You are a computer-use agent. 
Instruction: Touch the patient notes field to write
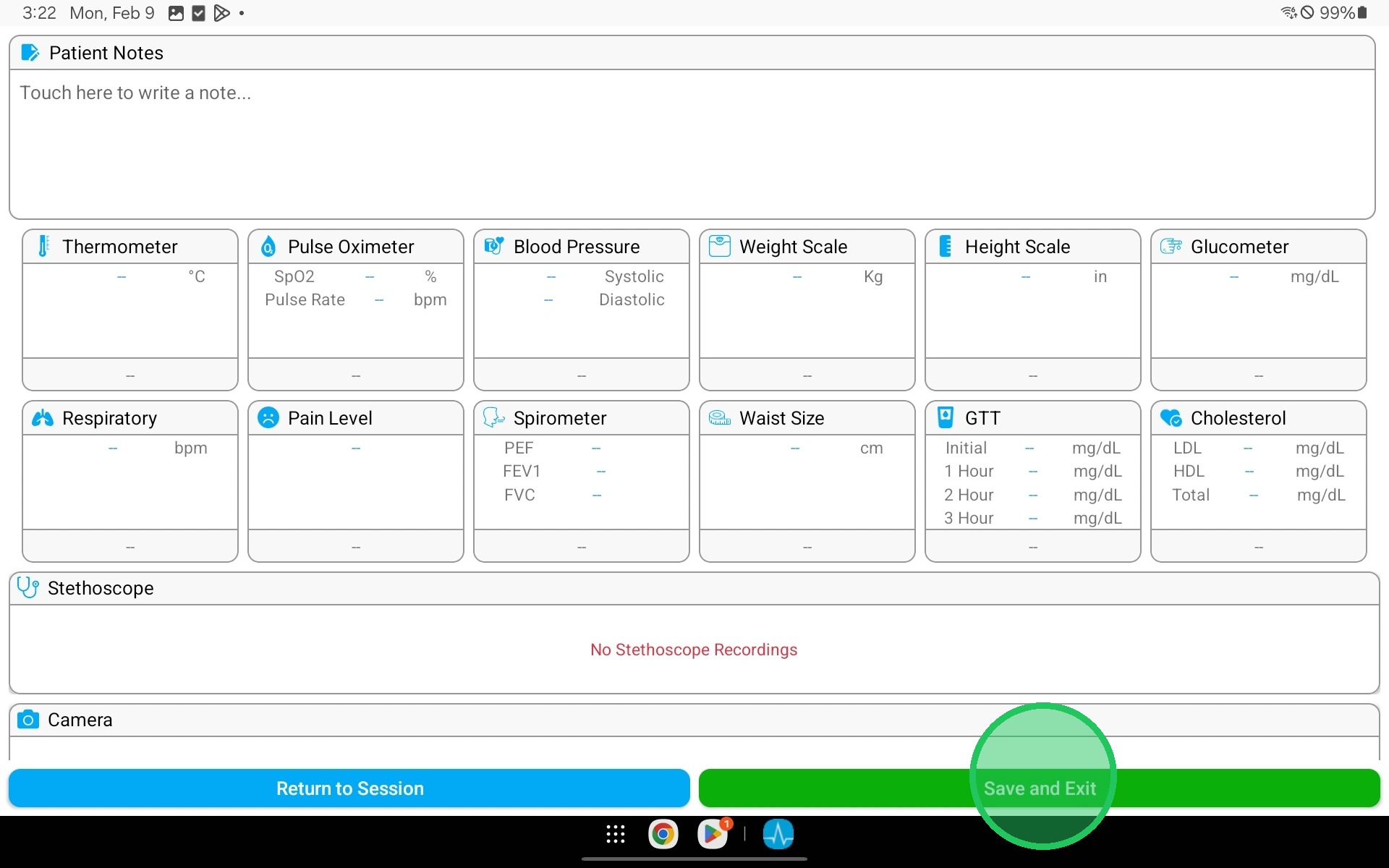click(x=692, y=143)
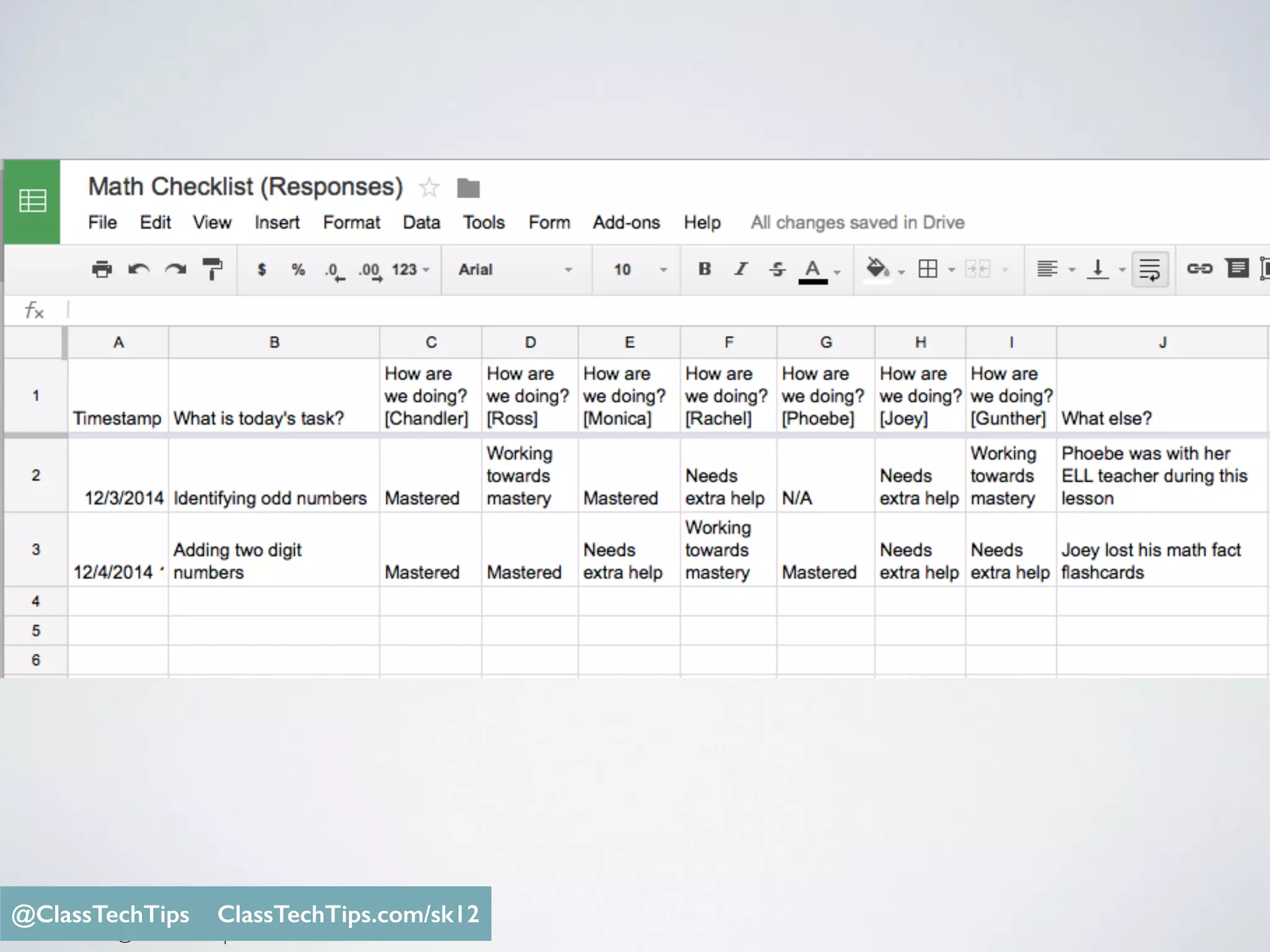Image resolution: width=1270 pixels, height=952 pixels.
Task: Click the undo arrow
Action: tap(138, 270)
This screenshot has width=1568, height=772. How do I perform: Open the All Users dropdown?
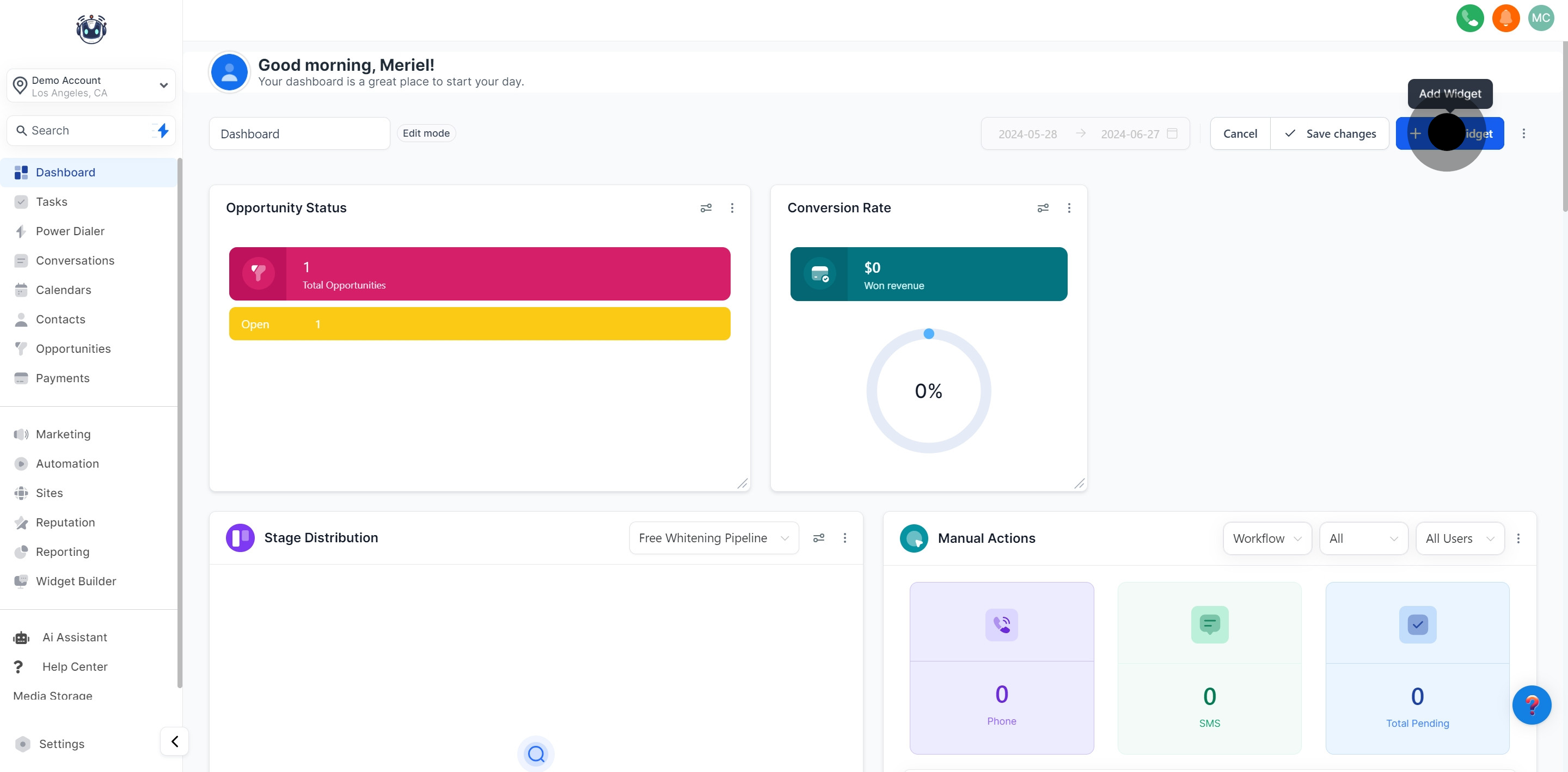[1460, 538]
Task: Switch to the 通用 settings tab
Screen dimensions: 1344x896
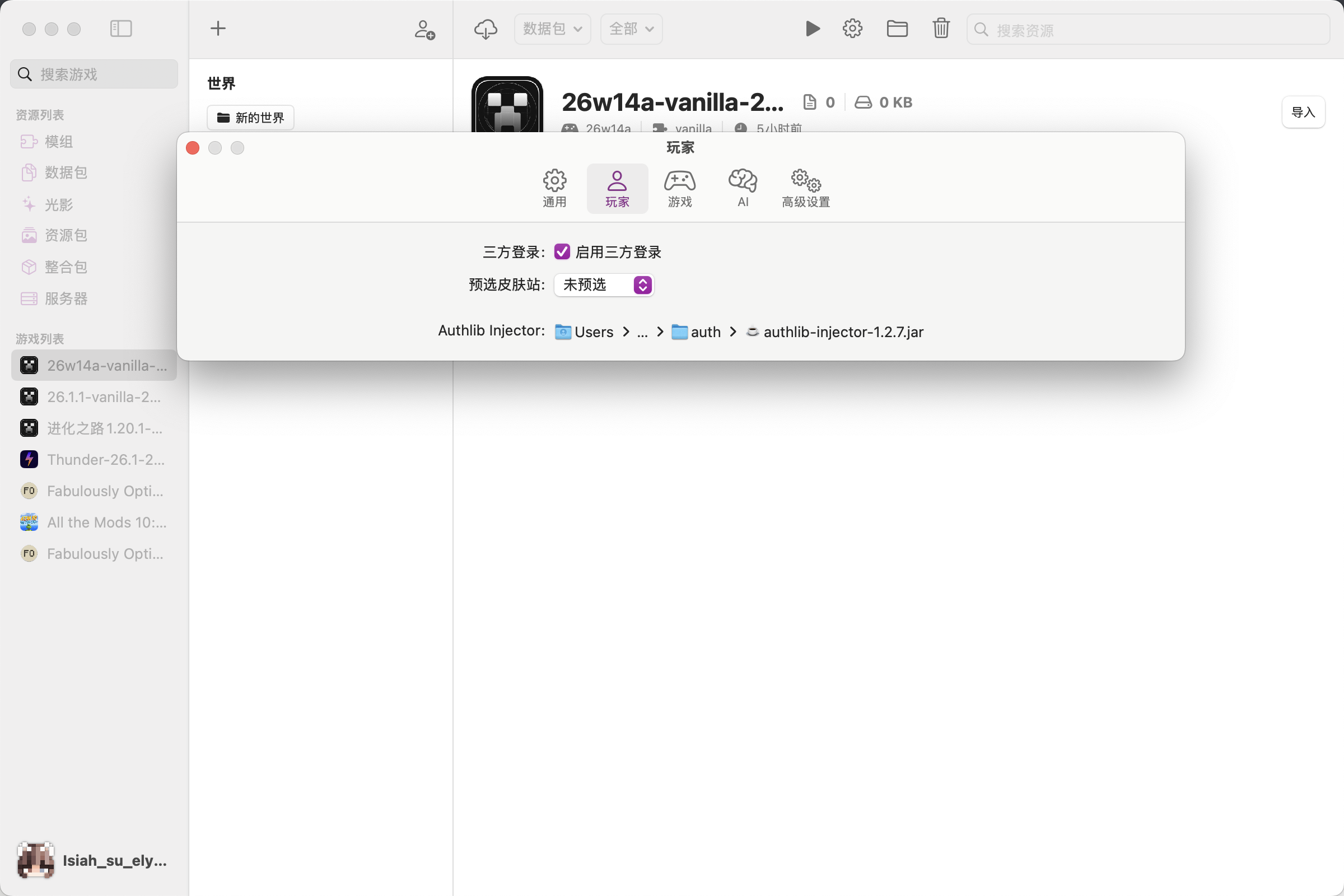Action: 554,188
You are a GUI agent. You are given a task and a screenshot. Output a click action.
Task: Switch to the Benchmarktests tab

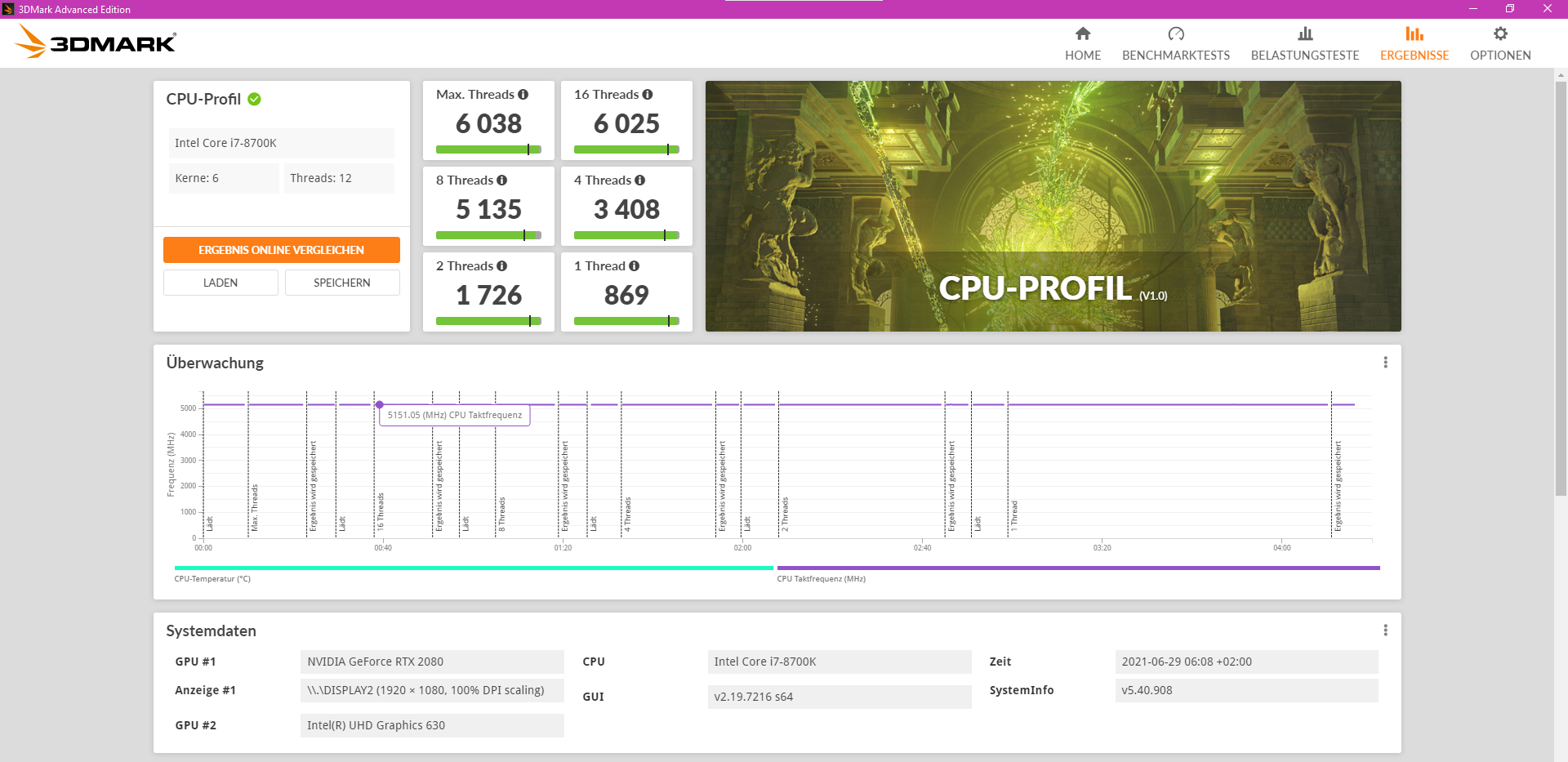[x=1176, y=45]
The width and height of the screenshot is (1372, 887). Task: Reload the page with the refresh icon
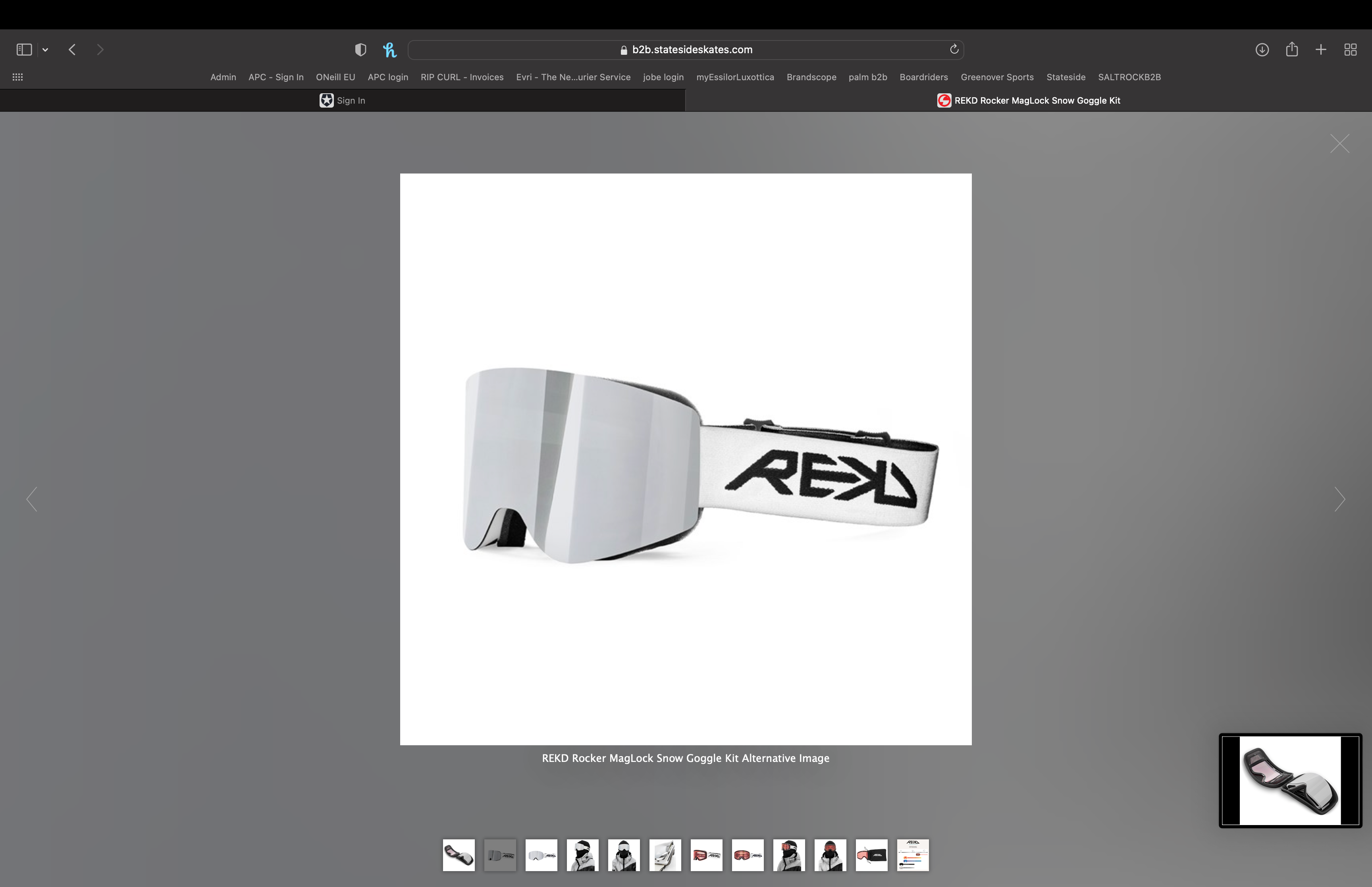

===

Copy out all lines of the material above in which "agent" occurs.

RESPONSE TO THIS EXERCISE =
You are a computer-use agent. 
You are a GUI agent. You are given a task and a screenshot. Output a click action.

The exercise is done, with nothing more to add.